Records to process
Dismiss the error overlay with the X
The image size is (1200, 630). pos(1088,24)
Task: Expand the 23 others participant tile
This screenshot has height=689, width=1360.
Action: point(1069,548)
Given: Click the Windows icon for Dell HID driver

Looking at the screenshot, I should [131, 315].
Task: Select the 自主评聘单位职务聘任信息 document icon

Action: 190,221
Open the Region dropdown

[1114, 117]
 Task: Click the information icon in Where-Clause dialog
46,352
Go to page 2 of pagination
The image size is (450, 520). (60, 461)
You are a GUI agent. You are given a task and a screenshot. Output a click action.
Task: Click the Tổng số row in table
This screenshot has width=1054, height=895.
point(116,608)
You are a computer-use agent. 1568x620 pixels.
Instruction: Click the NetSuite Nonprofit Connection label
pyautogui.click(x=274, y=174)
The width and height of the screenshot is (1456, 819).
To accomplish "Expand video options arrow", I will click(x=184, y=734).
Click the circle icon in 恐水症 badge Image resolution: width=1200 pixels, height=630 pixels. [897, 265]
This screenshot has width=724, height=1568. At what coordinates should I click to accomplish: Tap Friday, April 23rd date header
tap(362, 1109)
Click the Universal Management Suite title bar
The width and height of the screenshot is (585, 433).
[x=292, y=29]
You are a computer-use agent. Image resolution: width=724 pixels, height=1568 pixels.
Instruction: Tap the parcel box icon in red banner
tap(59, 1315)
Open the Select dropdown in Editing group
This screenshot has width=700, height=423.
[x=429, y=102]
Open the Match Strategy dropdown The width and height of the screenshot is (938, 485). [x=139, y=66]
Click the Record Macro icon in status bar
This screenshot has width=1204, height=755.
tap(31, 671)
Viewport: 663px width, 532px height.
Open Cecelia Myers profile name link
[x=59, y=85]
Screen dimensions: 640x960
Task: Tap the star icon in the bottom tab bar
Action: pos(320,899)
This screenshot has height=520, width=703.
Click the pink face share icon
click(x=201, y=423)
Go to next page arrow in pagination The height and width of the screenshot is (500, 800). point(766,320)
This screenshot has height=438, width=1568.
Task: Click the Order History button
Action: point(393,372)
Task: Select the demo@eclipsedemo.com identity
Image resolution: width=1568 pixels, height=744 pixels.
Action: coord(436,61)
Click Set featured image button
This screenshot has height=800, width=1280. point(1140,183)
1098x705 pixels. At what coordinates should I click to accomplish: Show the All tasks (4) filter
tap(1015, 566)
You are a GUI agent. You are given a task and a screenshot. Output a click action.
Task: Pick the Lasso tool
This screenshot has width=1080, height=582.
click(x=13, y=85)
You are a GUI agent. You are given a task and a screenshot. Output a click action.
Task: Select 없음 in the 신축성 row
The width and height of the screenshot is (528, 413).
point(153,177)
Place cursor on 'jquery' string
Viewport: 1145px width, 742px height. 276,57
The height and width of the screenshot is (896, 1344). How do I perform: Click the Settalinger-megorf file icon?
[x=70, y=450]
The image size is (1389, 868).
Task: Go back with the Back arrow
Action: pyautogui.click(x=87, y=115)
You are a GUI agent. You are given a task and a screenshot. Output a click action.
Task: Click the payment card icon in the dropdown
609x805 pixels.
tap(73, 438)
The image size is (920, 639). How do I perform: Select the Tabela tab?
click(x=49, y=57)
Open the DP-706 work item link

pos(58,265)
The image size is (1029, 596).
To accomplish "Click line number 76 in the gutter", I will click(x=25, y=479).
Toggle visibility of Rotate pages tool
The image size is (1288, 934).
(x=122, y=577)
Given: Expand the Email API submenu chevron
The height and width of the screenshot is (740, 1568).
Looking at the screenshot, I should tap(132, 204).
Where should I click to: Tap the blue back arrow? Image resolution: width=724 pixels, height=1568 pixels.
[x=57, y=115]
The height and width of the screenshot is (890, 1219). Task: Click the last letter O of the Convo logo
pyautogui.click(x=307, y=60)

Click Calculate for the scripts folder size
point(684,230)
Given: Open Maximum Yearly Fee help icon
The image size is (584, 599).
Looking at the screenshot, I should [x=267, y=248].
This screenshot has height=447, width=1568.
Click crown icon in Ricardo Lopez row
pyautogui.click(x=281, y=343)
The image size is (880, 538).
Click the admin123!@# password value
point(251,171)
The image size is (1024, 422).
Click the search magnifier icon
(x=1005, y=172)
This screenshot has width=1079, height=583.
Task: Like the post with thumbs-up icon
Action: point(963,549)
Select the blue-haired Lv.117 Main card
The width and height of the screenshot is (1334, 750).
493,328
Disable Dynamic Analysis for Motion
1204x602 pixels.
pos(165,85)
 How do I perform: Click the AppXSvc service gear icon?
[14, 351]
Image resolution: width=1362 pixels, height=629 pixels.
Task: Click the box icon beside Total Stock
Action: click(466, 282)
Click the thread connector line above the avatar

Problem description
What you give back should be the full listing, copied exactly.

Solution below
Dismiss the error overlay with the X
The image size is (1200, 630). pos(1088,24)
Task: Expand the 23 others participant tile
This screenshot has height=689, width=1360.
Action: point(1069,548)
Given: Click the Windows icon for Dell HID driver

Looking at the screenshot, I should [131, 315].
Task: Select the 自主评聘单位职务聘任信息 document icon

Action: 190,221
Open the Region dropdown

[1114, 117]
 Task: Click the information icon in Where-Clause dialog
46,352
Go to page 2 of pagination
The image size is (450, 520). (60, 461)
You are a GUI agent. You are given a task and a screenshot. Output a click action.
Task: Click the Tổng số row in table
This screenshot has width=1054, height=895.
point(116,608)
You are a computer-use agent. 1568x620 pixels.
Instruction: Click the NetSuite Nonprofit Connection label
pyautogui.click(x=274, y=174)
The width and height of the screenshot is (1456, 819).
To accomplish "Expand video options arrow", I will click(x=184, y=734).
Click the circle icon in 恐水症 badge Image resolution: width=1200 pixels, height=630 pixels. [897, 265]
This screenshot has width=724, height=1568. At what coordinates should I click to accomplish: Tap Friday, April 23rd date header
tap(362, 1109)
Click the Universal Management Suite title bar
The width and height of the screenshot is (585, 433).
[x=292, y=29]
You are a computer-use agent. Image resolution: width=724 pixels, height=1568 pixels.
Instruction: Tap the parcel box icon in red banner
tap(59, 1315)
Open the Select dropdown in Editing group
This screenshot has width=700, height=423.
[x=429, y=102]
Open the Match Strategy dropdown The width and height of the screenshot is (938, 485). [x=139, y=66]
Click the Record Macro icon in status bar
This screenshot has width=1204, height=755.
tap(31, 671)
Viewport: 663px width, 532px height.
Open Cecelia Myers profile name link
[x=59, y=85]
Screen dimensions: 640x960
Task: Tap the star icon in the bottom tab bar
Action: pos(320,899)
This screenshot has height=520, width=703.
Click the pink face share icon
click(x=201, y=423)
Go to next page arrow in pagination The height and width of the screenshot is (500, 800). point(766,320)
This screenshot has height=438, width=1568.
Task: Click the Order History button
Action: point(393,372)
Task: Select the demo@eclipsedemo.com identity
Image resolution: width=1568 pixels, height=744 pixels.
Action: coord(436,61)
Click Set featured image button
This screenshot has height=800, width=1280. point(1140,183)
1098x705 pixels. At what coordinates should I click to accomplish: Show the All tasks (4) filter
tap(1015, 566)
You are a GUI agent. You are given a task and a screenshot. Output a click action.
Task: Pick the Lasso tool
This screenshot has width=1080, height=582.
click(x=13, y=85)
You are a GUI agent. You are given a task and a screenshot. Output a click action.
Task: Select 없음 in the 신축성 row
The width and height of the screenshot is (528, 413).
point(153,177)
Place cursor on 'jquery' string
Viewport: 1145px width, 742px height. 276,57
The height and width of the screenshot is (896, 1344). How do I perform: Click the Settalinger-megorf file icon?
[x=70, y=450]
The image size is (1389, 868).
Task: Go back with the Back arrow
Action: pyautogui.click(x=87, y=115)
You are a GUI agent. You are given a task and a screenshot. Output a click action.
Task: Click the payment card icon in the dropdown
609x805 pixels.
tap(73, 438)
The image size is (920, 639). How do I perform: Select the Tabela tab?
click(x=49, y=57)
Open the DP-706 work item link

pos(58,265)
The image size is (1029, 596).
To accomplish "Click line number 76 in the gutter", I will click(x=25, y=479).
Toggle visibility of Rotate pages tool
The image size is (1288, 934).
(x=122, y=577)
Given: Expand the Email API submenu chevron
The height and width of the screenshot is (740, 1568).
Looking at the screenshot, I should tap(132, 204).
Where should I click to: Tap the blue back arrow? Image resolution: width=724 pixels, height=1568 pixels.
[x=57, y=115]
The height and width of the screenshot is (890, 1219). Task: Click the last letter O of the Convo logo
pyautogui.click(x=307, y=60)

Click Calculate for the scripts folder size
point(684,230)
Given: Open Maximum Yearly Fee help icon
The image size is (584, 599).
Looking at the screenshot, I should [x=267, y=248].
This screenshot has height=447, width=1568.
Click crown icon in Ricardo Lopez row
pyautogui.click(x=281, y=343)
The image size is (880, 538).
Click the admin123!@# password value
point(251,171)
The image size is (1024, 422).
Click the search magnifier icon
(x=1005, y=172)
This screenshot has width=1079, height=583.
Task: Like the post with thumbs-up icon
Action: point(963,549)
Select the blue-haired Lv.117 Main card
The width and height of the screenshot is (1334, 750).
493,328
Disable Dynamic Analysis for Motion
1204x602 pixels.
pos(165,85)
 How do I perform: Click the AppXSvc service gear icon?
[14, 351]
Image resolution: width=1362 pixels, height=629 pixels.
Task: Click the box icon beside Total Stock
Action: click(466, 282)
Click the thread connector line above the avatar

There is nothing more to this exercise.